When MCA TV in 1994 launched its Action Pack syndicated package of telemovies (featuring five different recurring movies by feature film producers and directors), Sam Raimi and Rob Tapert's H:TLJ was deemed by many the runt of the litter.

"Few people paid much attention to it or gave it much chance for success compared with the other projects," says MCA TV President Shelly Schwab. A 6.0 Nielsen gross average audience household rating after the five Hercules movies aired made it clear, however, that the superhero might pack a punch after all. (21.08.95 Broadcasting & Cable)

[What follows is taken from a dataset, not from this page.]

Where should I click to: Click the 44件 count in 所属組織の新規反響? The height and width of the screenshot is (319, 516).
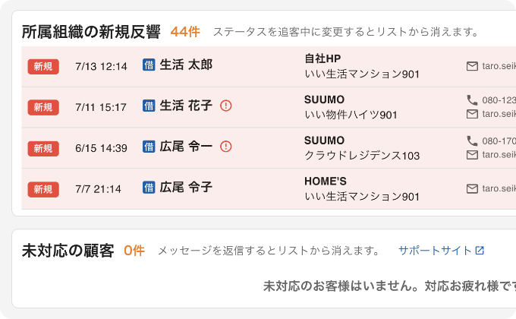(185, 32)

Robert Tapert: "We never really thought it was going to go to a regular television show. But lo and behold, it pulled the best numbers by far out of that "wheel". The studio had the right to launch two series out of that and they did Vanishing Son and Hercules." (01.01 Whoosh!)

 

Kevin Sorbo: We were into the third movie... <...> Well, in about a month, six weeks, sure enough the studio called and said, "Look, we want to pick it up for a season, maybe do a series out of it." The contract talks started happening. I just saw the appeal in terms of what the show is. There are dramatic beats, comedic beats. There are, you know, special effects. The fight sequences are done with sort of a wink. The large appeal of the show is that we don't take ourselves too seriously, and the audience knows it. We bring the audience in for the ride with us. And I think they really enjoy that because the initial run for the show was to say, "Hey, let's try to get the teenage kids and younger." But I get 80-year-old grandmothers writing me." (11.96 Total TV)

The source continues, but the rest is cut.